--- PROBLEM TO WORK ON ---
Copy out the lines below that hold the word "agent".

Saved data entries

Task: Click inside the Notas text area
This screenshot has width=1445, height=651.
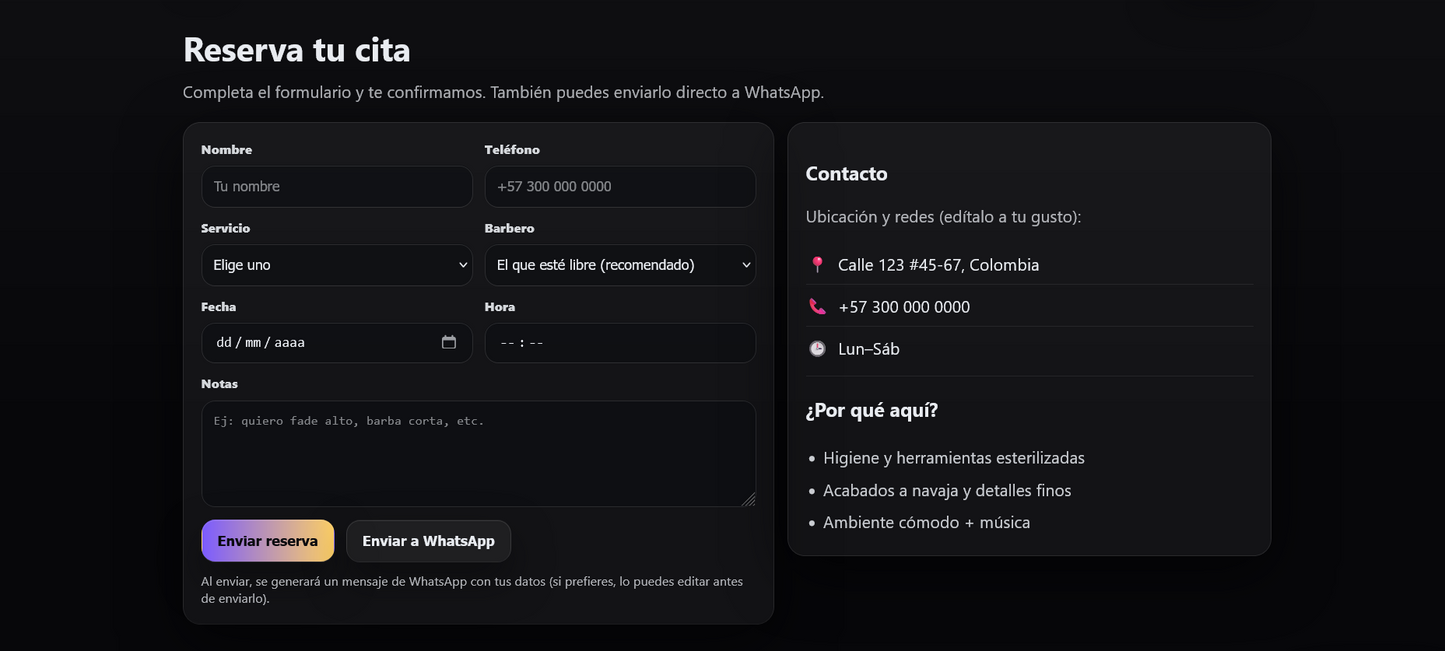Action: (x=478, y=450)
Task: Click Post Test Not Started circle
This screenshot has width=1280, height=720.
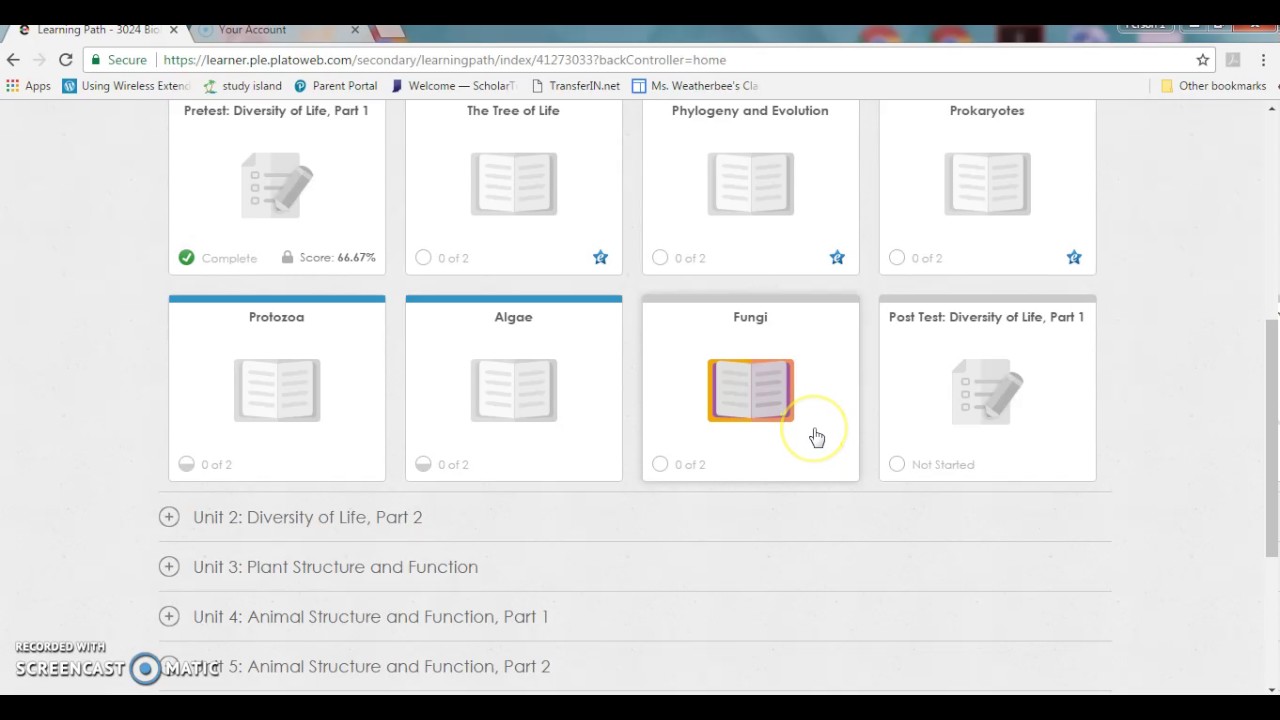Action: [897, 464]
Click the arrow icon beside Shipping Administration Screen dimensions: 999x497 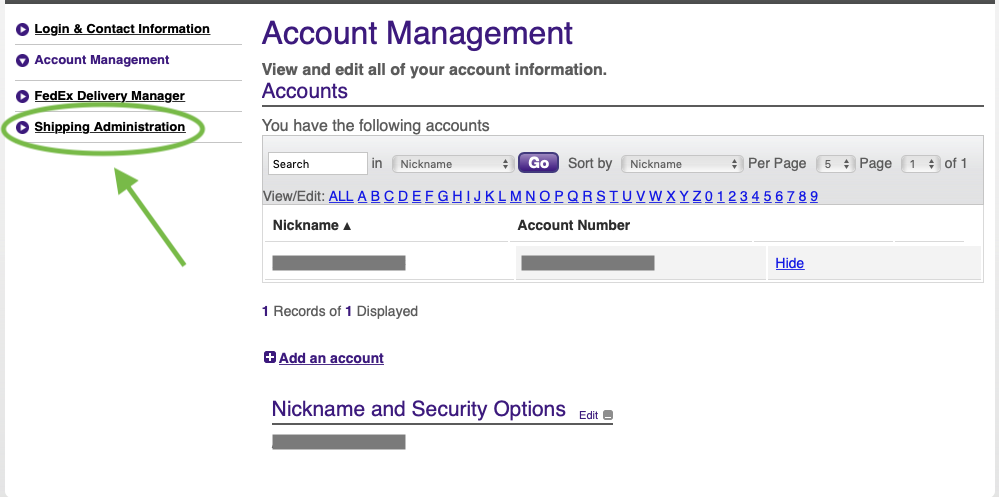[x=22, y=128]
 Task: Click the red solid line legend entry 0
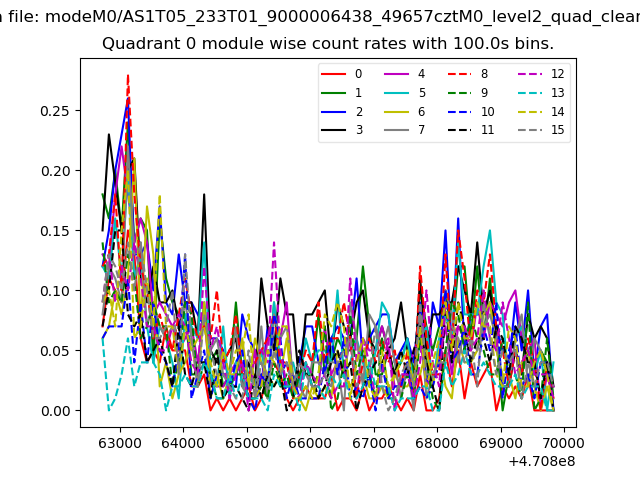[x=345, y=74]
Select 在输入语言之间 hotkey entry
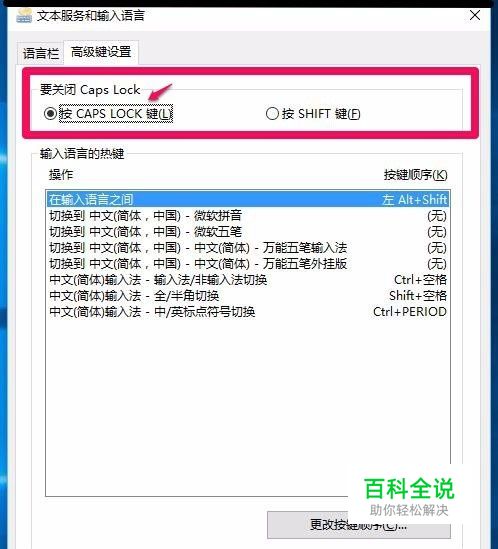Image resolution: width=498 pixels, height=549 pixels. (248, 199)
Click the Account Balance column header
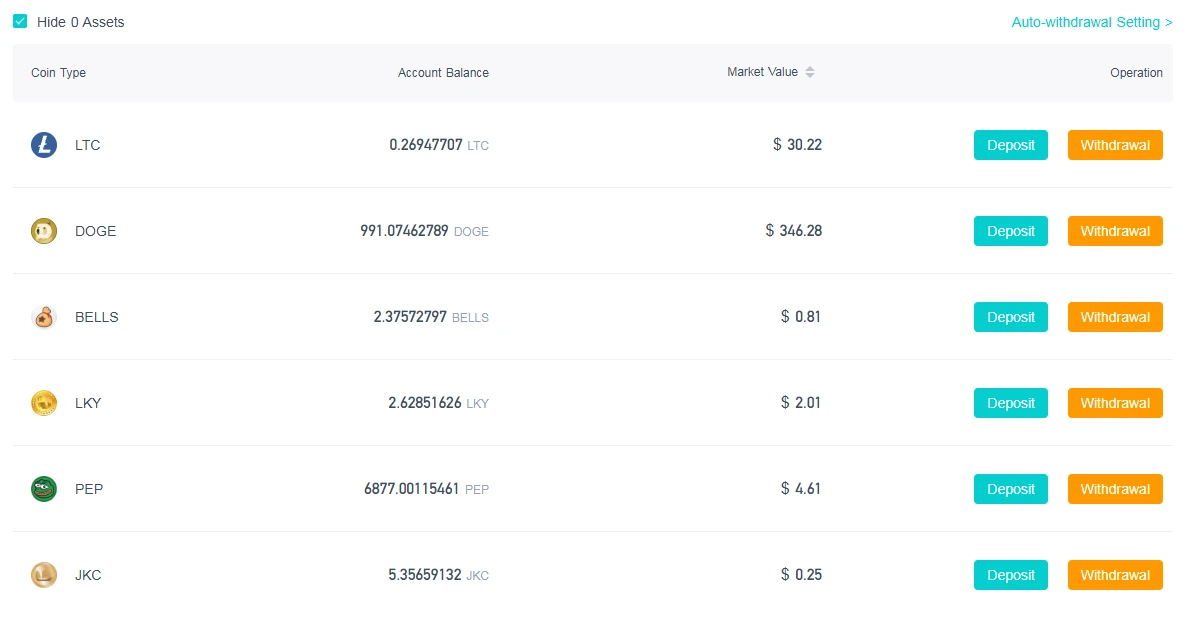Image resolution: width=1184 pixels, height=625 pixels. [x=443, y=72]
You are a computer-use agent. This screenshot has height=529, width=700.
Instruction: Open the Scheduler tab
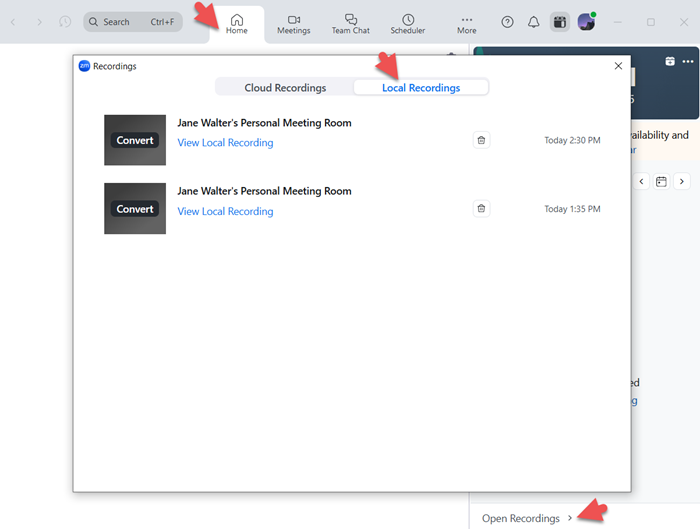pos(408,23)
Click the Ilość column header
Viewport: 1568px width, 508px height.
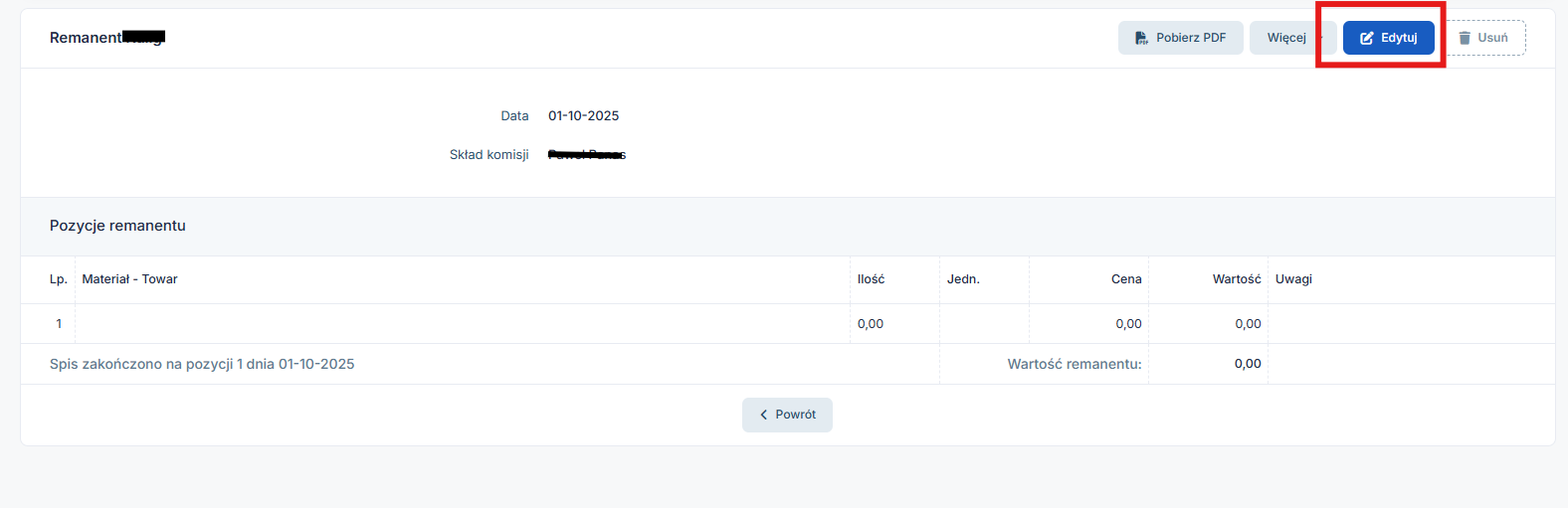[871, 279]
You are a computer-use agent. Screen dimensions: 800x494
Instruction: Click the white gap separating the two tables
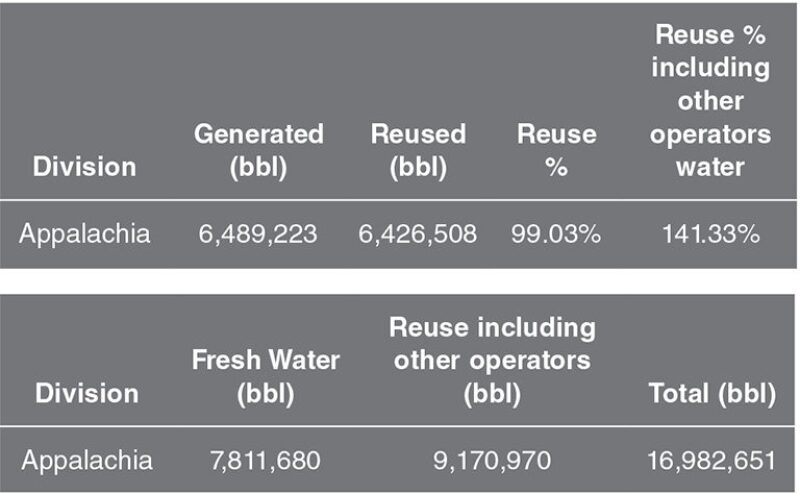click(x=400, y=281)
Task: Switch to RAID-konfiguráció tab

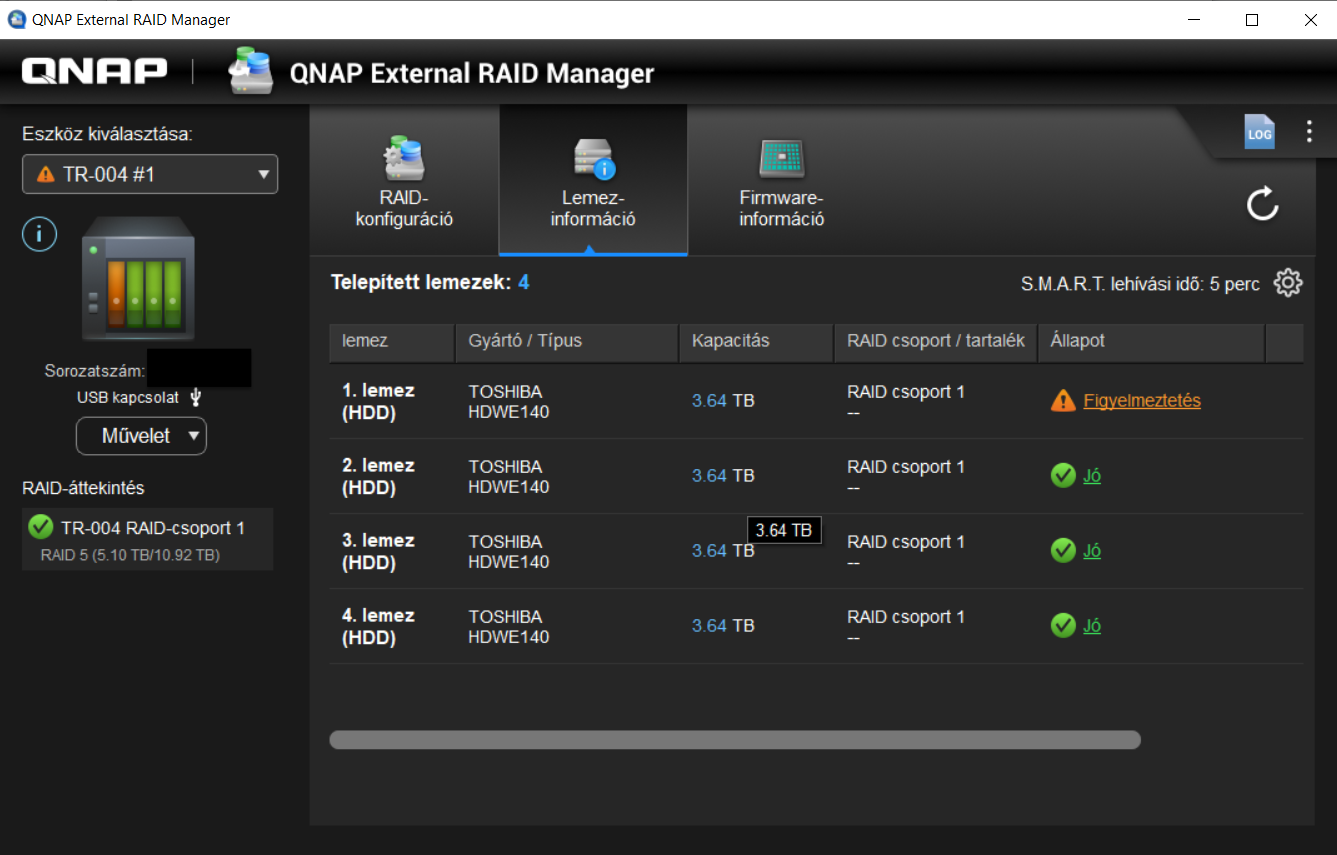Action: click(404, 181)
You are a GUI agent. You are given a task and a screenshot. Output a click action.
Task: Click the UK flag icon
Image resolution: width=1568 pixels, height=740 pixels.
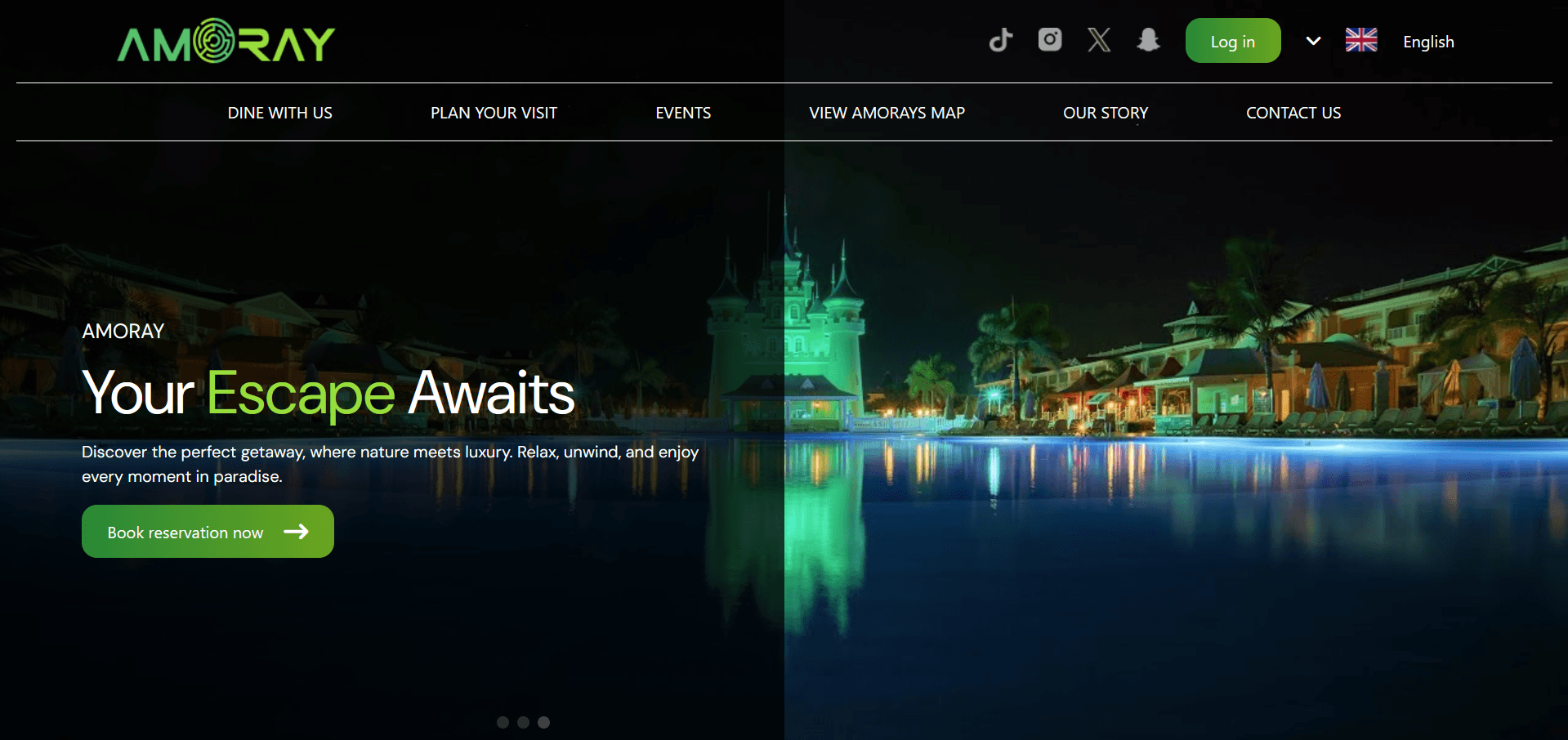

--- OUTPUT FOR THIS EXERCISE ---
You are a computer-use agent. This screenshot has height=529, width=700.
You are a computer-use agent. Screen dimensions: 800x494
You are a GUI agent. You are given a task and a screenshot. Output a click action.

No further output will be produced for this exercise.